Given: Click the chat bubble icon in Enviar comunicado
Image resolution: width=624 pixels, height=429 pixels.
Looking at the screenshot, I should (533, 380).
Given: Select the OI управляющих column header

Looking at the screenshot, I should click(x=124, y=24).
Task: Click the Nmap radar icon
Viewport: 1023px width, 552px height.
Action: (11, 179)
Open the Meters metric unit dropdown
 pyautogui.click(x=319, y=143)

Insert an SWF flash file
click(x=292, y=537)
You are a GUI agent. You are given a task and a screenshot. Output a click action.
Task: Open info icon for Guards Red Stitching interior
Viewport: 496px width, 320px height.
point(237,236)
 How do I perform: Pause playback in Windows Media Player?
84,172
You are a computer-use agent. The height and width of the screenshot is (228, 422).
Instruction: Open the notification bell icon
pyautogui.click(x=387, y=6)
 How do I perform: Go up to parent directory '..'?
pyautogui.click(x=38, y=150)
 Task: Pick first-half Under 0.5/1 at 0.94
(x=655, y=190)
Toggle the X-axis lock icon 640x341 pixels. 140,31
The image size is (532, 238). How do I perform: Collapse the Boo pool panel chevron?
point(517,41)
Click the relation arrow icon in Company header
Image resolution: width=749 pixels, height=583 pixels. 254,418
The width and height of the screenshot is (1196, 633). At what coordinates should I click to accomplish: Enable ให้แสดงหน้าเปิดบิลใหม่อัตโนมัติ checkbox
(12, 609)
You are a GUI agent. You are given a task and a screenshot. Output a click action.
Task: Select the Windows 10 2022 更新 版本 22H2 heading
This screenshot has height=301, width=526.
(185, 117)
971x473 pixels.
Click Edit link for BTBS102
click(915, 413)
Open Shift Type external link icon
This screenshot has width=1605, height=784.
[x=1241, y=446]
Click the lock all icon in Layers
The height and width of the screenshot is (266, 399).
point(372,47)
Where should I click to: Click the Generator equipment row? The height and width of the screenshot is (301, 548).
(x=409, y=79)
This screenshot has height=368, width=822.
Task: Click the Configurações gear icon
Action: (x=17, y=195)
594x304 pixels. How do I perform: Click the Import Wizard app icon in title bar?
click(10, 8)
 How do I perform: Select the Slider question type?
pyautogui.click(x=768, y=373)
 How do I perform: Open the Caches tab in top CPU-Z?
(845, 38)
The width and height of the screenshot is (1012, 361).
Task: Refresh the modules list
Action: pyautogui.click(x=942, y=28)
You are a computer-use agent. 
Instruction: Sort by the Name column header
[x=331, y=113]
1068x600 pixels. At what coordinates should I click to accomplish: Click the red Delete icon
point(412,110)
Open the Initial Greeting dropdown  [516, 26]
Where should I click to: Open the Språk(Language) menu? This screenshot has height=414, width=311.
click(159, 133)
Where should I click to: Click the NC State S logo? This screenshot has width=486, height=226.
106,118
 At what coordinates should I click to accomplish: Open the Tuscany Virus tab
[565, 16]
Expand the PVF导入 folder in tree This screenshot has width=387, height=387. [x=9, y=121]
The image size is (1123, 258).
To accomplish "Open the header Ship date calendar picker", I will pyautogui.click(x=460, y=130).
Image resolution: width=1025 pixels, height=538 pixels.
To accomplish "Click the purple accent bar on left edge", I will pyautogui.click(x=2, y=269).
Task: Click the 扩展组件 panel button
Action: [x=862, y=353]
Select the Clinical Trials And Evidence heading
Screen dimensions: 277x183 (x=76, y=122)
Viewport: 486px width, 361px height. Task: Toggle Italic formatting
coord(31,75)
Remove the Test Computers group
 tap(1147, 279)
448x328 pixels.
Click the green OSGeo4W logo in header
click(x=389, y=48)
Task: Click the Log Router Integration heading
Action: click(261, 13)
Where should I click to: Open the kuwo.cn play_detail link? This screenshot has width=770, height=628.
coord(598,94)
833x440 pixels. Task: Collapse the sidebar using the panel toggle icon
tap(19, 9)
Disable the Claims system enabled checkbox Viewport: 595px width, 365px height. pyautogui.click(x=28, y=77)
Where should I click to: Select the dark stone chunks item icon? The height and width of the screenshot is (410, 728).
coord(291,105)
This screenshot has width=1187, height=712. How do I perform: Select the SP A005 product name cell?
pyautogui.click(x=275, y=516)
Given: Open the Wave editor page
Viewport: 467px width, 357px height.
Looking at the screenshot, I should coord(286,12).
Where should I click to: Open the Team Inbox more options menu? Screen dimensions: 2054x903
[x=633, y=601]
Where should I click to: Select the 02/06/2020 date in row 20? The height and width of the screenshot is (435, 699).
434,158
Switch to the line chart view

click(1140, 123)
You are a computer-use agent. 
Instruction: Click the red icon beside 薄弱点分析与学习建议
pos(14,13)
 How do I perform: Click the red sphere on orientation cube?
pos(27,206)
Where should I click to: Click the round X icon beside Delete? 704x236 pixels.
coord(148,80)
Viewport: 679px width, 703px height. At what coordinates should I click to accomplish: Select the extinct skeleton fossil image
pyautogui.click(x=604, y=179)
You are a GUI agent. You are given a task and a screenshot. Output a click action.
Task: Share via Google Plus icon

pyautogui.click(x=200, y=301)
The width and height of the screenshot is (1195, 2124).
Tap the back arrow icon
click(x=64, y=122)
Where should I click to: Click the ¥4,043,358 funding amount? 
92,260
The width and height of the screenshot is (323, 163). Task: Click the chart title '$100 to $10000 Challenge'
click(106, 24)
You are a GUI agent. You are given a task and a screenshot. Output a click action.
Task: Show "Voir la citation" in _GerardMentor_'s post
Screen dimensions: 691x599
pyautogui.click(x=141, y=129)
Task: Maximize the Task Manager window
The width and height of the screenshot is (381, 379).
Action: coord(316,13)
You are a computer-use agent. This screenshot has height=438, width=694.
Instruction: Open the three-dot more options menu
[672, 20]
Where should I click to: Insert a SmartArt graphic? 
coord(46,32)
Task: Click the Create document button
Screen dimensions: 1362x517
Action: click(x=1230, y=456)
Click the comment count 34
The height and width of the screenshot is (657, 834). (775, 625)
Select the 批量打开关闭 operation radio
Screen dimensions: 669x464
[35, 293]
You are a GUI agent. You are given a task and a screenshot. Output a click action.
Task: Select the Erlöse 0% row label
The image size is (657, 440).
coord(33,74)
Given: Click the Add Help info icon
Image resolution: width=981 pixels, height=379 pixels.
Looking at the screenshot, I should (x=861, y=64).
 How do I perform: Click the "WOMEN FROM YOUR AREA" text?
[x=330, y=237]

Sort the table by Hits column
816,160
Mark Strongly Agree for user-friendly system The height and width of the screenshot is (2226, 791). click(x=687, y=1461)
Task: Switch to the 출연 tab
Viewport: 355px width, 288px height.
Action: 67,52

========================

Activity >>
Write out an exact copy of every record shown above.

Expected answer >>
Given: Click the chat bubble icon in Enviar comunicado
Image resolution: width=624 pixels, height=429 pixels.
Looking at the screenshot, I should (533, 380).
Given: Select the OI управляющих column header

Looking at the screenshot, I should click(x=124, y=24).
Task: Click the Nmap radar icon
Viewport: 1023px width, 552px height.
Action: (11, 179)
Open the Meters metric unit dropdown
 pyautogui.click(x=319, y=143)

Insert an SWF flash file
click(x=292, y=537)
You are a GUI agent. You are given a task and a screenshot. Output a click action.
Task: Open info icon for Guards Red Stitching interior
Viewport: 496px width, 320px height.
point(237,236)
 How do I perform: Pause playback in Windows Media Player?
84,172
You are a computer-use agent. The height and width of the screenshot is (228, 422).
Instruction: Open the notification bell icon
pyautogui.click(x=387, y=6)
 How do I perform: Go up to parent directory '..'?
pyautogui.click(x=38, y=150)
 Task: Pick first-half Under 0.5/1 at 0.94
(x=655, y=190)
Toggle the X-axis lock icon 640x341 pixels. 140,31
The image size is (532, 238). How do I perform: Collapse the Boo pool panel chevron?
point(517,41)
Click the relation arrow icon in Company header
Image resolution: width=749 pixels, height=583 pixels. 254,418
The width and height of the screenshot is (1196, 633). At what coordinates should I click to accomplish: Enable ให้แสดงหน้าเปิดบิลใหม่อัตโนมัติ checkbox
(12, 609)
You are a GUI agent. You are given a task and a screenshot. Output a click action.
Task: Select the Windows 10 2022 更新 版本 22H2 heading
This screenshot has height=301, width=526.
(185, 117)
971x473 pixels.
Click Edit link for BTBS102
click(915, 413)
Open Shift Type external link icon
This screenshot has width=1605, height=784.
[x=1241, y=446]
Click the lock all icon in Layers
The height and width of the screenshot is (266, 399).
point(372,47)
Where should I click to: Click the Generator equipment row? The height and width of the screenshot is (301, 548).
(x=409, y=79)
This screenshot has height=368, width=822.
Task: Click the Configurações gear icon
Action: (x=17, y=195)
594x304 pixels. How do I perform: Click the Import Wizard app icon in title bar?
click(10, 8)
 How do I perform: Select the Slider question type?
pyautogui.click(x=768, y=373)
 How do I perform: Open the Caches tab in top CPU-Z?
(845, 38)
The width and height of the screenshot is (1012, 361).
Task: Refresh the modules list
Action: pyautogui.click(x=942, y=28)
You are a computer-use agent. 
Instruction: Sort by the Name column header
[x=331, y=113]
1068x600 pixels. At what coordinates should I click to accomplish: Click the red Delete icon
point(412,110)
Open the Initial Greeting dropdown  [516, 26]
Where should I click to: Open the Språk(Language) menu? This screenshot has height=414, width=311.
click(159, 133)
Where should I click to: Click the NC State S logo? This screenshot has width=486, height=226.
106,118
 At what coordinates should I click to accomplish: Open the Tuscany Virus tab
[565, 16]
Expand the PVF导入 folder in tree This screenshot has width=387, height=387. [x=9, y=121]
The image size is (1123, 258).
To accomplish "Open the header Ship date calendar picker", I will pyautogui.click(x=460, y=130).
Image resolution: width=1025 pixels, height=538 pixels.
To accomplish "Click the purple accent bar on left edge", I will pyautogui.click(x=2, y=269).
Task: Click the 扩展组件 panel button
Action: [x=862, y=353]
Select the Clinical Trials And Evidence heading
Screen dimensions: 277x183 (x=76, y=122)
Viewport: 486px width, 361px height. Task: Toggle Italic formatting
coord(31,75)
Remove the Test Computers group
 tap(1147, 279)
448x328 pixels.
Click the green OSGeo4W logo in header
click(x=389, y=48)
Task: Click the Log Router Integration heading
Action: click(261, 13)
Where should I click to: Open the kuwo.cn play_detail link? This screenshot has width=770, height=628.
coord(598,94)
833x440 pixels. Task: Collapse the sidebar using the panel toggle icon
tap(19, 9)
Disable the Claims system enabled checkbox Viewport: 595px width, 365px height. pyautogui.click(x=28, y=77)
Where should I click to: Select the dark stone chunks item icon? The height and width of the screenshot is (410, 728).
coord(291,105)
This screenshot has width=1187, height=712. How do I perform: Select the SP A005 product name cell?
pyautogui.click(x=275, y=516)
Given: Open the Wave editor page
Viewport: 467px width, 357px height.
Looking at the screenshot, I should coord(286,12).
Where should I click to: Open the Team Inbox more options menu? Screen dimensions: 2054x903
[x=633, y=601]
Where should I click to: Select the 02/06/2020 date in row 20? The height and width of the screenshot is (435, 699).
434,158
Switch to the line chart view

click(1140, 123)
You are a computer-use agent. 
Instruction: Click the red icon beside 薄弱点分析与学习建议
pos(14,13)
 How do I perform: Click the red sphere on orientation cube?
pos(27,206)
Where should I click to: Click the round X icon beside Delete? 704x236 pixels.
coord(148,80)
Viewport: 679px width, 703px height. At what coordinates should I click to accomplish: Select the extinct skeleton fossil image
pyautogui.click(x=604, y=179)
You are a GUI agent. You are given a task and a screenshot. Output a click action.
Task: Share via Google Plus icon

pyautogui.click(x=200, y=301)
The width and height of the screenshot is (1195, 2124).
Tap the back arrow icon
click(x=64, y=122)
Where should I click to: Click the ¥4,043,358 funding amount? 
92,260
The width and height of the screenshot is (323, 163). Task: Click the chart title '$100 to $10000 Challenge'
click(106, 24)
You are a GUI agent. You are given a task and a screenshot. Output a click action.
Task: Show "Voir la citation" in _GerardMentor_'s post
Screen dimensions: 691x599
pyautogui.click(x=141, y=129)
Task: Maximize the Task Manager window
The width and height of the screenshot is (381, 379).
Action: coord(316,13)
You are a computer-use agent. This screenshot has height=438, width=694.
Instruction: Open the three-dot more options menu
[672, 20]
Where should I click to: Insert a SmartArt graphic? 
coord(46,32)
Task: Click the Create document button
Screen dimensions: 1362x517
Action: click(x=1230, y=456)
Click the comment count 34
The height and width of the screenshot is (657, 834). (775, 625)
Select the 批量打开关闭 operation radio
Screen dimensions: 669x464
[35, 293]
You are a GUI agent. You are given a task and a screenshot. Output a click action.
Task: Select the Erlöse 0% row label
The image size is (657, 440).
coord(33,74)
Given: Click the Add Help info icon
Image resolution: width=981 pixels, height=379 pixels.
Looking at the screenshot, I should (x=861, y=64).
 How do I perform: Click the "WOMEN FROM YOUR AREA" text?
[x=330, y=237]

Sort the table by Hits column
816,160
Mark Strongly Agree for user-friendly system The height and width of the screenshot is (2226, 791). click(x=687, y=1461)
Task: Switch to the 출연 tab
Viewport: 355px width, 288px height.
Action: 67,52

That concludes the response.